**What this task involves**
Repeat every record below, word for word.
== Provided records ==
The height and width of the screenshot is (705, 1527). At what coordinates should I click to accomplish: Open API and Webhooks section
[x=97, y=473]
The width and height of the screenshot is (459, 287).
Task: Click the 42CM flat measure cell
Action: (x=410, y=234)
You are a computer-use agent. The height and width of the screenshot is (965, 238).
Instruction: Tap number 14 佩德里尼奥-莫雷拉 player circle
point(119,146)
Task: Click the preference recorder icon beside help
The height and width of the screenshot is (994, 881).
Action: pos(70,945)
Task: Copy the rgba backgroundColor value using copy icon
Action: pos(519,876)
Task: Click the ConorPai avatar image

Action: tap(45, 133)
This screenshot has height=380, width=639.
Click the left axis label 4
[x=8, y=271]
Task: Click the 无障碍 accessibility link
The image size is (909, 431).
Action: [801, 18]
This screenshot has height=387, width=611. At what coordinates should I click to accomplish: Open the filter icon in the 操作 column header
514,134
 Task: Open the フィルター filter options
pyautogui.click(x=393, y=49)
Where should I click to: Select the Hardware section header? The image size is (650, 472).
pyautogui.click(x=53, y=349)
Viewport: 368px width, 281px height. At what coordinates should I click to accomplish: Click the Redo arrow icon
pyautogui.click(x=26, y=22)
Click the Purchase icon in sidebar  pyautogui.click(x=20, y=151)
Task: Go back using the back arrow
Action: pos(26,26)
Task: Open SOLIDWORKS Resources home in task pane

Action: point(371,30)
===
**Answer to this exercise**
The height and width of the screenshot is (705, 1527). At what coordinates should I click to accomplish: Open API and Webhooks section
[x=97, y=473]
The width and height of the screenshot is (459, 287).
Task: Click the 42CM flat measure cell
Action: (x=410, y=234)
You are a computer-use agent. The height and width of the screenshot is (965, 238).
Instruction: Tap number 14 佩德里尼奥-莫雷拉 player circle
point(119,146)
Task: Click the preference recorder icon beside help
The height and width of the screenshot is (994, 881).
Action: pos(70,945)
Task: Copy the rgba backgroundColor value using copy icon
Action: pos(519,876)
Task: Click the ConorPai avatar image

Action: tap(45, 133)
This screenshot has height=380, width=639.
Click the left axis label 4
[x=8, y=271]
Task: Click the 无障碍 accessibility link
The image size is (909, 431).
Action: [801, 18]
This screenshot has height=387, width=611. At what coordinates should I click to accomplish: Open the filter icon in the 操作 column header
514,134
 Task: Open the フィルター filter options
pyautogui.click(x=393, y=49)
Where should I click to: Select the Hardware section header? The image size is (650, 472).
pyautogui.click(x=53, y=349)
Viewport: 368px width, 281px height. At what coordinates should I click to accomplish: Click the Redo arrow icon
pyautogui.click(x=26, y=22)
Click the Purchase icon in sidebar  pyautogui.click(x=20, y=151)
Task: Go back using the back arrow
Action: pos(26,26)
Task: Open SOLIDWORKS Resources home in task pane

Action: point(371,30)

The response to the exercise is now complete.